Il vaccino anti-Covid ‘made in Russia’ Sputnik V risponde. Lo afferma la rivista scientifica inglese The Lancet, citando gli studi di diversi scienziati russi. I pazienti che hanno preso parte ai primi test hanno sviluppato anticorpi “senza eventi avversi gravi”. In ogni caso sono necessari studi più lunghi e più ampi per dimostrare che il vaccino sia sicuro ed efficace. Ad agosto Mosca aveva annunciato che il vaccino era stato approvato dall’organismo di regolamentazione sanitaria del paese.

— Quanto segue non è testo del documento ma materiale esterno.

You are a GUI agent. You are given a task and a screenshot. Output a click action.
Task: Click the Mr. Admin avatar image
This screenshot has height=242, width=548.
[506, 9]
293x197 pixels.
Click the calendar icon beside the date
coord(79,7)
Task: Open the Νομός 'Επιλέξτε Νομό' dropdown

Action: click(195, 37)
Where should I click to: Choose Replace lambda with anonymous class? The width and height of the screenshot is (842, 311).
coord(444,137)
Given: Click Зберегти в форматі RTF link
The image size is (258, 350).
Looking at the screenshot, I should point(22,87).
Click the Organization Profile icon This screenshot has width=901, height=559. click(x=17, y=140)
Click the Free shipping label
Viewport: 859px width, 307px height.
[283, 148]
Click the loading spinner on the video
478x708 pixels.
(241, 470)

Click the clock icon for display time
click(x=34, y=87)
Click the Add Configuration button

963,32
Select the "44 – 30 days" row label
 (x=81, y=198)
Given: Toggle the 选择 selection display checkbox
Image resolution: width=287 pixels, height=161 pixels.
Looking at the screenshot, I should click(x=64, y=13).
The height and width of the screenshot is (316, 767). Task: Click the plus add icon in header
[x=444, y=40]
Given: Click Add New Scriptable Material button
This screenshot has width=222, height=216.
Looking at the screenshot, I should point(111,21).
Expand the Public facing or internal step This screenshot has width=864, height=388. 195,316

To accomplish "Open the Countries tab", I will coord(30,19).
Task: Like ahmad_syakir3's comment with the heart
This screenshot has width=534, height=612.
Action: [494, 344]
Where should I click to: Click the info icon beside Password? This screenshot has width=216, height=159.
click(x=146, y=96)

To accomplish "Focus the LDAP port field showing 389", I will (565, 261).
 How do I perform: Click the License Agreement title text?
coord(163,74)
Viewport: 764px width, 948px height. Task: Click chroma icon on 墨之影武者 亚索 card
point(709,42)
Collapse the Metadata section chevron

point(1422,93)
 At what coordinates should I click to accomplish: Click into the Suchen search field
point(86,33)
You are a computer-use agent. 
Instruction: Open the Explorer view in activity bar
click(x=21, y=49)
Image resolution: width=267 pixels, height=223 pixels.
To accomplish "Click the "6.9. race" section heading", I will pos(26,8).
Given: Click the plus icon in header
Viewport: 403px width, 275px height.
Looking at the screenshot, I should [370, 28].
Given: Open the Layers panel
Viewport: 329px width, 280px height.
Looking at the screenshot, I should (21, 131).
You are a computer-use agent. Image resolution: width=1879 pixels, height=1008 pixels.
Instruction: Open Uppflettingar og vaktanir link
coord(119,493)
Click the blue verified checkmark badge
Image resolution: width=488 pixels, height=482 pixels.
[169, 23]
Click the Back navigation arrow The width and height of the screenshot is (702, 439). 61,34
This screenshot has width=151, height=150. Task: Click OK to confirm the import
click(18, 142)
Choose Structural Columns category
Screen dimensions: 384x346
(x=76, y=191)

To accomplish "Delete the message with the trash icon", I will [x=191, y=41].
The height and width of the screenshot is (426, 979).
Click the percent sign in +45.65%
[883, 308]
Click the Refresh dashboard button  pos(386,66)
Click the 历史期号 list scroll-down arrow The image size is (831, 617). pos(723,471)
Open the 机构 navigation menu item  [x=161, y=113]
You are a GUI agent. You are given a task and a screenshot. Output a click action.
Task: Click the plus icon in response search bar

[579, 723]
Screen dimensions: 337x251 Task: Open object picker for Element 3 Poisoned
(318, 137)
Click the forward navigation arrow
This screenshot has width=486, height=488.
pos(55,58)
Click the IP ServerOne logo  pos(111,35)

Una notizia accolta con scetticismo in altri paesi impegnati nella corsa al vaccino, Stati Uniti in primis.

Linfociti

Il presidente, Vladimir Putin, aveva sottolineato che una delle sue due figlie era stata vaccinata. Oggi il ministro della Difesa, Sergei Shoigu, è alla tv di Stato russa mentre riceveva l’iniezione. Anche il sindaco di Mosca, Sergei Sobyanin, 62 anni, si è sottoposto al vaccino e ha detto di provare soltanto un lieve disagio. Secondo gli studi sulla fase 1 e 2 dei test presentati da Lancet, il vaccino ha anche prodotto una risposta nei linfociti T, un tipo di globuli bianchi che aiuta il sistema immunitario a distruggere l’infezione. Kirill Dmitriev, amministratore delegato del Fondo russo per gli investimenti, che finanzia il vaccino ha rilevato che la pubblicazione di Lancet segna un “punto di svolta” dopo gli “attacchi” al progetto. La Russia ha risposto alle domande che sono state poste e siamo convinti di avere il miglior vaccino al mondo”.